For the Creamy Garlic Yogurt Sauce:



  • Plain Greek Yogurt (1 cup):


  • Lemon Juice (1 tbsp):


  • Garlic (1-2 cloves, minced or grated into a paste):


  • Fresh Dill or Parsley (1 tbsp, finely chopped):


  • Salt & Pepper: To taste.



For Assembly:



  • Lettuce Cups (1-2 heads): Butter lettuce, iceberg, or the inner leaves of romaine hearts work best.


  • Optional Toppings: Sliced cherry tomatoes, thinly sliced cucumber, thinly sliced red onion, crumbled feta cheese, chopped fresh parsley.



Instructions

Step 1: Prepare the Marinade and Marinate the Chicken
In a large bowl, combine all the marinade ingredients: Greek yogurt, olive oil, lemon juice, minced garlic, cumin, coriander, paprika, turmeric, cinnamon, allspice, cayenne pepper, salt, and black pepper. Whisk until everything is thoroughly combined into a smooth, fragrant paste.

Add the bite-sized chicken thigh pieces to the bowl. Use a spoon or your hands to toss the chicken until every piece is completely coated in the marinade. Cover the bowl with plastic wrap and refrigerate for at least 1 hour. For the best, most deeply infused flavor and tenderness, marinate for 4-6 hours, or even overnight.

Step 2: Make the Creamy Garlic Yogurt Sauce
While the chicken is marinating, prepare the sauce. In a small bowl, combine the Greek yogurt, lemon juice, minced garlic, and chopped fresh dill or parsley. Stir until smooth. Season with salt and pepper to your taste. For the best flavor, cover and refrigerate the sauce for at least 30 minutes to allow the garlic flavor to meld into the yogurt.

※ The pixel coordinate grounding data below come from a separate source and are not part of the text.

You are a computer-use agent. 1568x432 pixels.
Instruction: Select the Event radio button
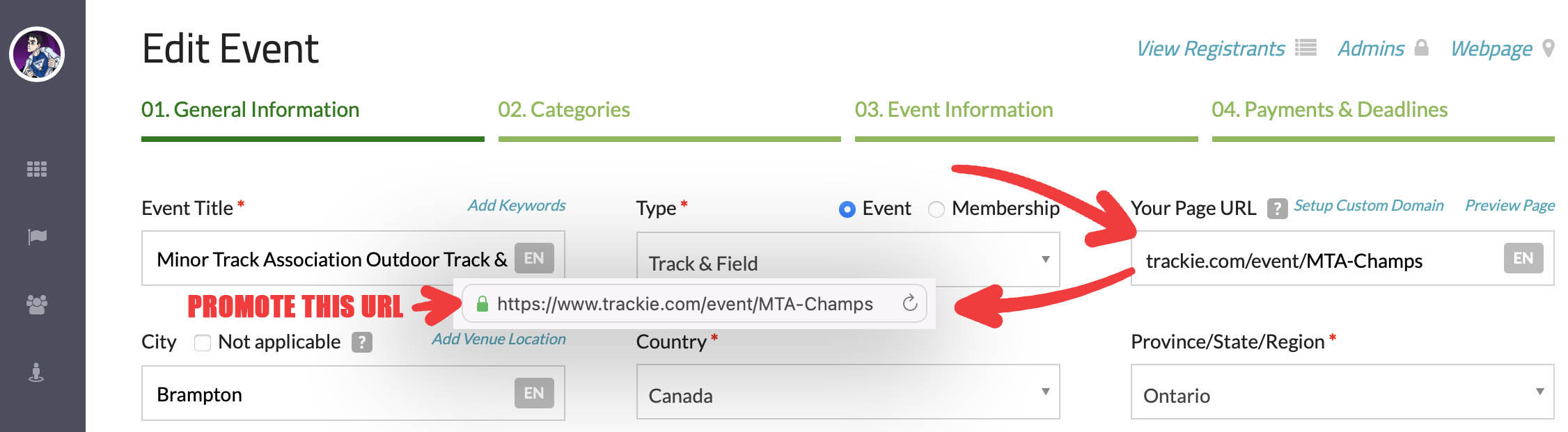(847, 209)
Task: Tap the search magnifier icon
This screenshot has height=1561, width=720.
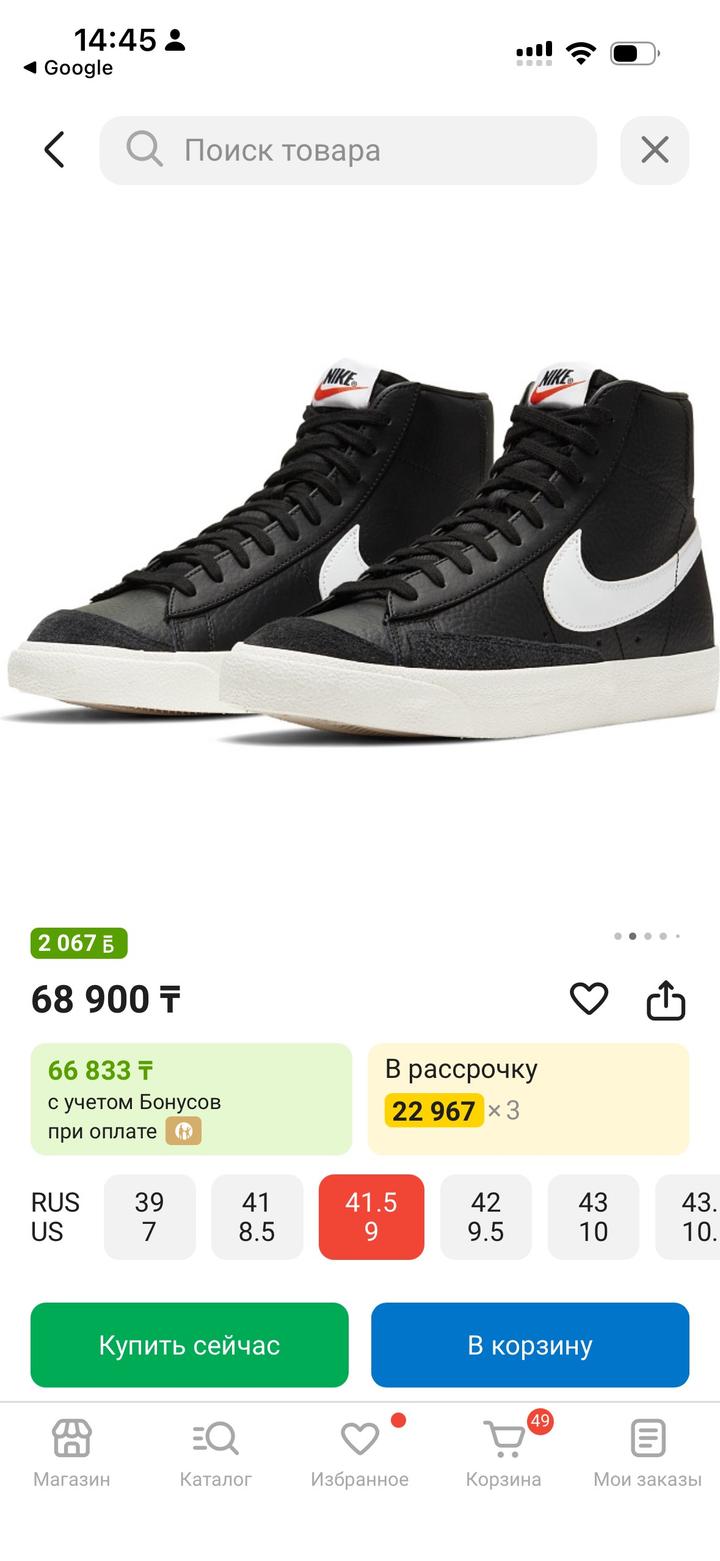Action: (144, 150)
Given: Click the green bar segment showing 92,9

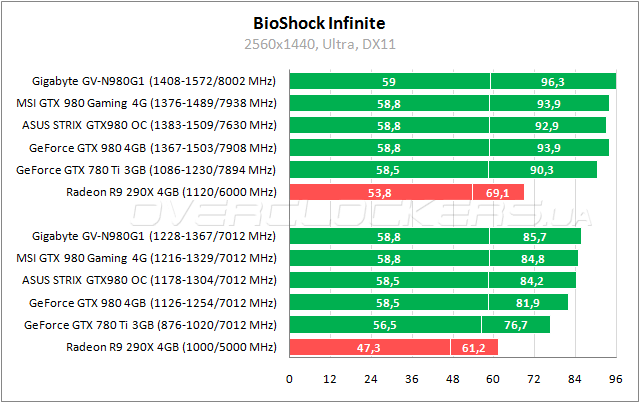Looking at the screenshot, I should click(548, 125).
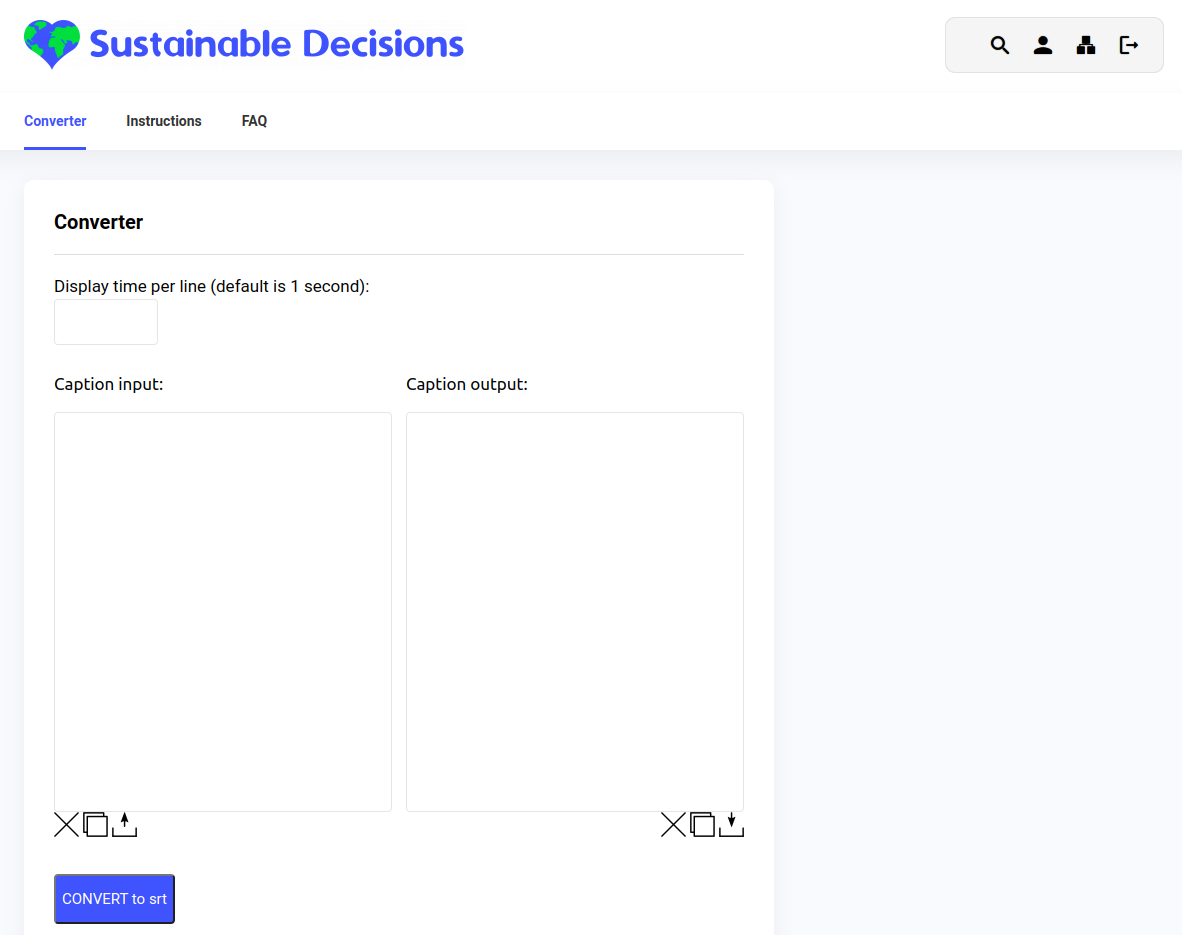This screenshot has height=935, width=1182.
Task: Clear the caption input with X icon
Action: tap(66, 825)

Step 3: Cook the Chicken to Perfection
You can cook the chicken in a skillet or on a grill.

  • Skillet Method (Recommended for a classic result): Heat 1 tablespoon of olive oil in a large cast-iron or non-stick skillet over medium-high heat. Once the pan is very hot, add the chicken pieces in a single layer. Do not overcrowd the pan; cook in two batches if necessary. Let the chicken cook, undisturbed, for 4-5 minutes, until a deep, dark brown crust forms on the bottom. Flip the chicken and cook for another 4-5 minutes, until cooked through and charred in spots.

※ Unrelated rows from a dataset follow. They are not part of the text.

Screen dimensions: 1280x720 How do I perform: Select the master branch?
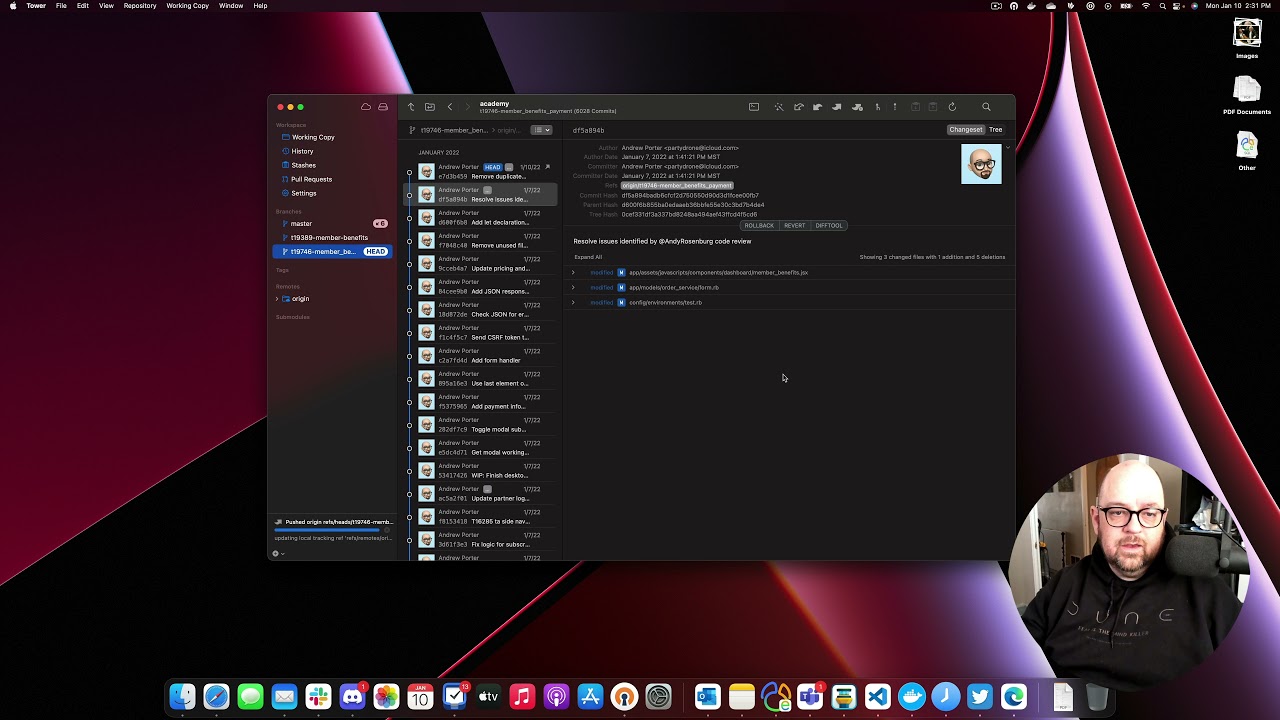pyautogui.click(x=301, y=224)
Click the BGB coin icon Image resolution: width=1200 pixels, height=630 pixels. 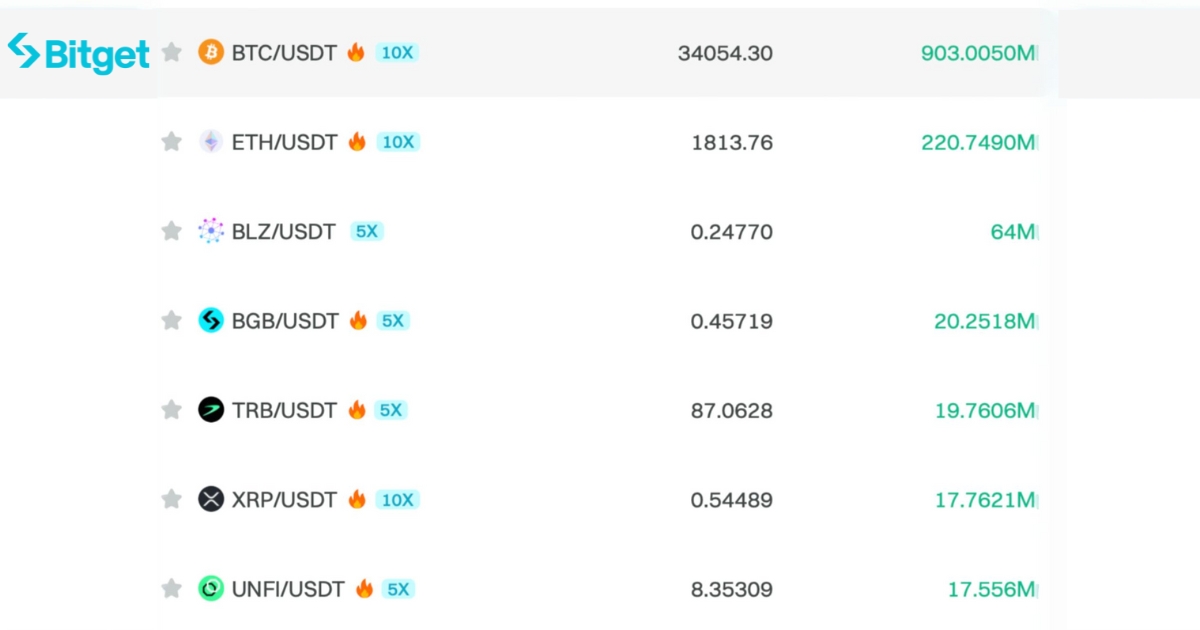pyautogui.click(x=211, y=320)
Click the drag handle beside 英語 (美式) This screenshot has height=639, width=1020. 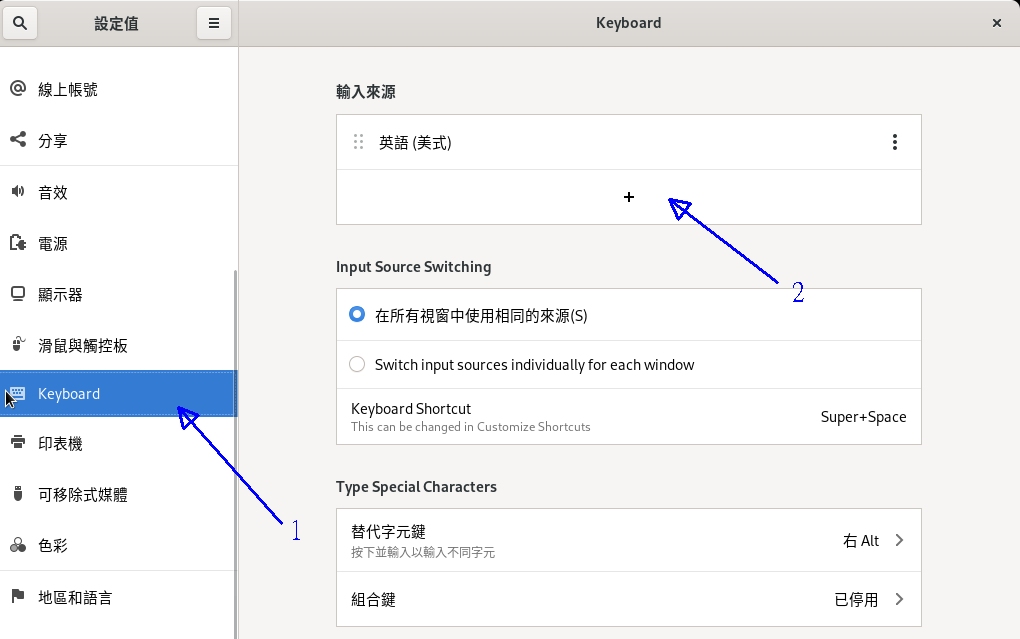pyautogui.click(x=359, y=143)
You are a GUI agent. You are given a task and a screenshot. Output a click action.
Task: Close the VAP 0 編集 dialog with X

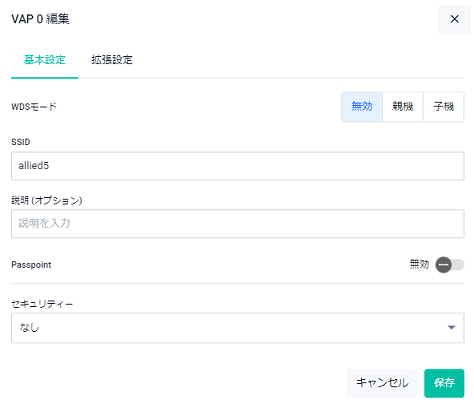point(454,19)
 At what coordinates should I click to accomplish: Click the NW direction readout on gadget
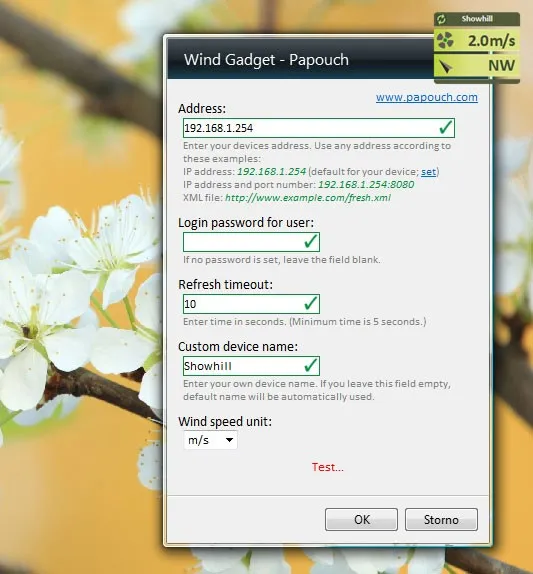(x=501, y=66)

  • Grill Method: Preheat your grill to medium-high heat. If using wooden skewers, soak them in water for 30 minutes. Thread the marinated chicken pieces onto the skewers. Grill for 4-6 minutes per side, until cooked through with beautiful char marks.

Step 4: Rest and Assemble
Transfer the cooked chicken to a cutting board and let it rest for 5 minutes. This is a crucial step that allows the juices to redistribute, ensuring the meat is moist. If you cooked larger pieces, you can thinly slice the chicken now.

Prepare your lettuce cups by washing and patting them dry. Arrange them on a platter.

Step 5: Serve and Enjoy
Set out the cooked chicken, the bowl of garlic yogurt sauce, the lettuce cups, and any additional toppings you’re using. Let everyone build their own wraps. Spoon a generous amount of chicken into a lettuce cup, drizzle with the sauce, add your favorite toppings, and enjoy immediately.